### RECORDS TO USE
[Start of Attachment]

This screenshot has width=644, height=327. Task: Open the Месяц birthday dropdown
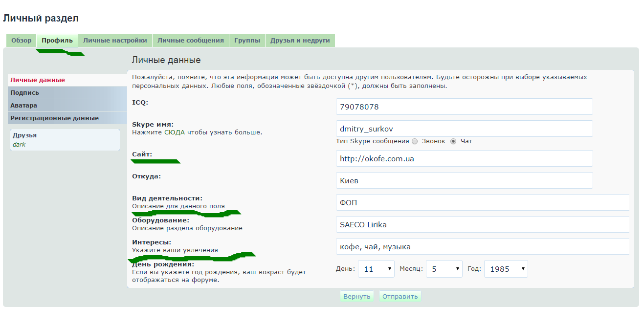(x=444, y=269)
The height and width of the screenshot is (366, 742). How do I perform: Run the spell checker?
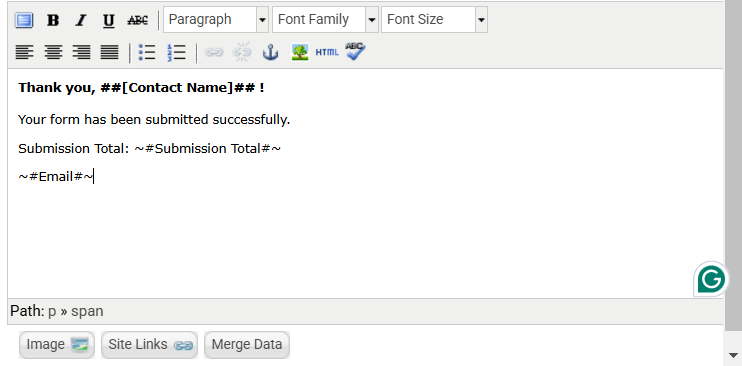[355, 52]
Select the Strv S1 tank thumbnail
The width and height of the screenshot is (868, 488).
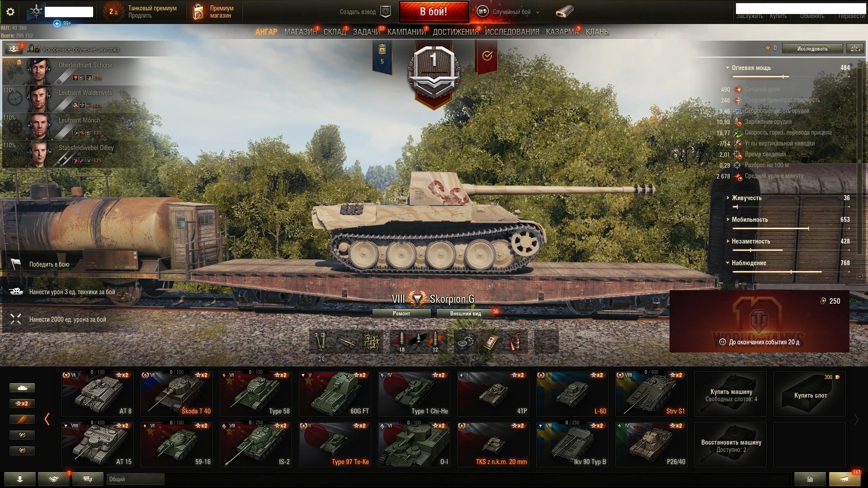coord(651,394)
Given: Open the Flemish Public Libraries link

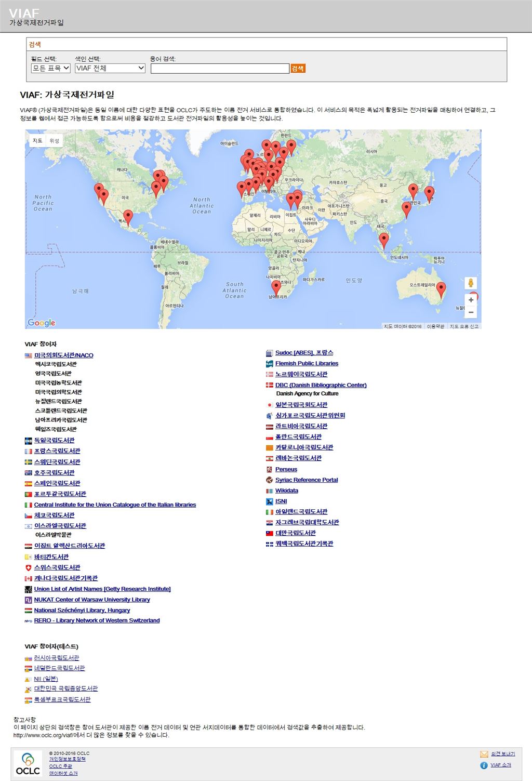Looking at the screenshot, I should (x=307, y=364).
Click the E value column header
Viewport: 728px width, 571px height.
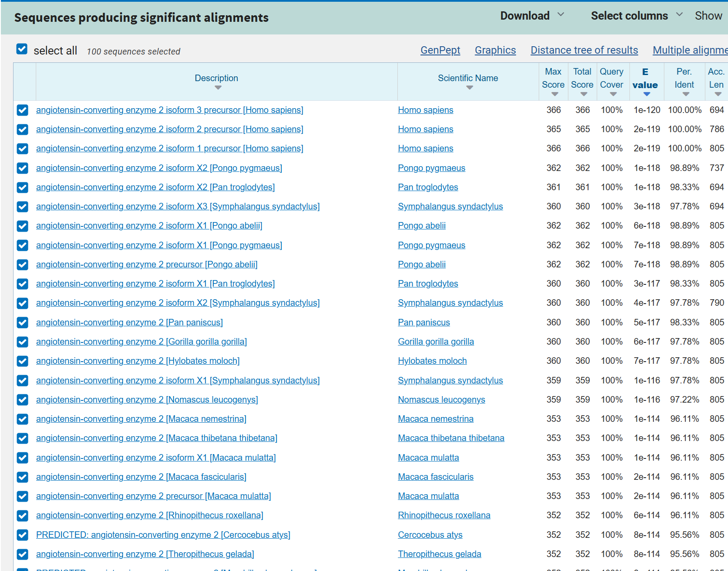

[End of Attachment]
[Start of Attachment]

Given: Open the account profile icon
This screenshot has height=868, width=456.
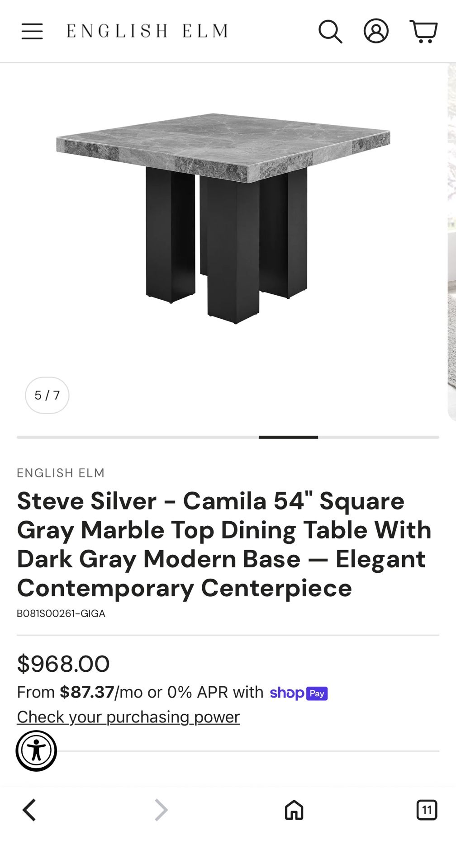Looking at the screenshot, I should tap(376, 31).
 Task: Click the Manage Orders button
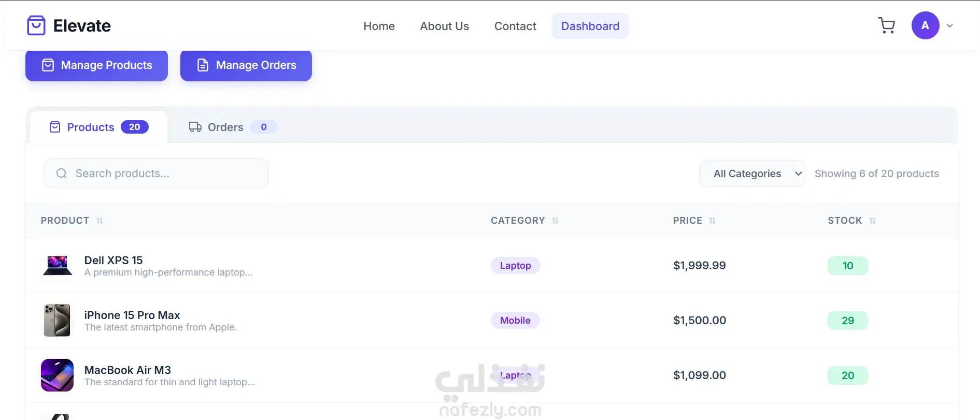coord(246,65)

[End of Attachment]
[Start of Attachment]

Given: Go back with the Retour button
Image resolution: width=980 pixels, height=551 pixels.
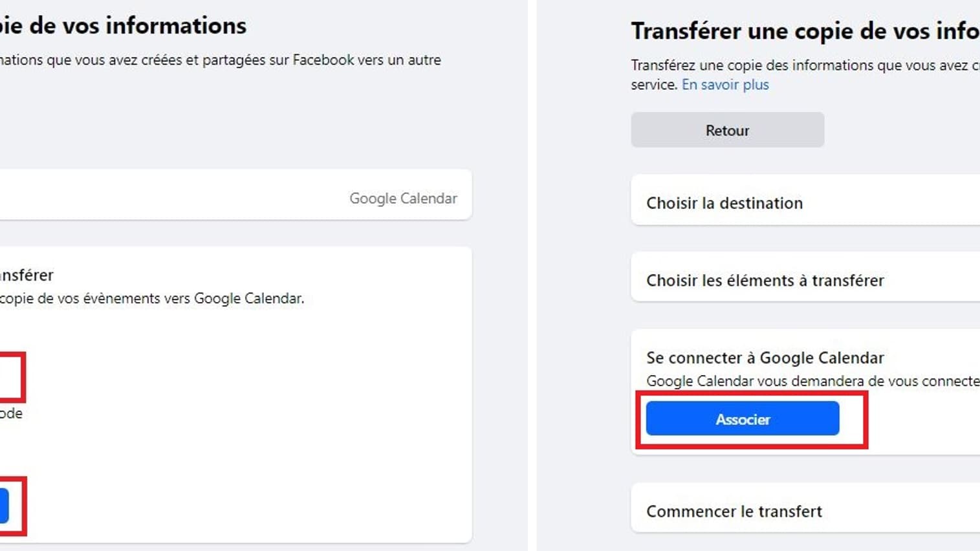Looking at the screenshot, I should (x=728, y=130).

[End of Attachment]

### WHAT IS EXPECTED
Above are records; write out the lines from the one with "The width and" down to the one with "Viewport: 728px width, 571px height.", exactly, leaving the pictures out.

### SOLUTION
The width and height of the screenshot is (868, 488).
coord(651,394)
Given: Open the Flemish Public Libraries link

Looking at the screenshot, I should (x=307, y=364).
Click the E value column header
Viewport: 728px width, 571px height.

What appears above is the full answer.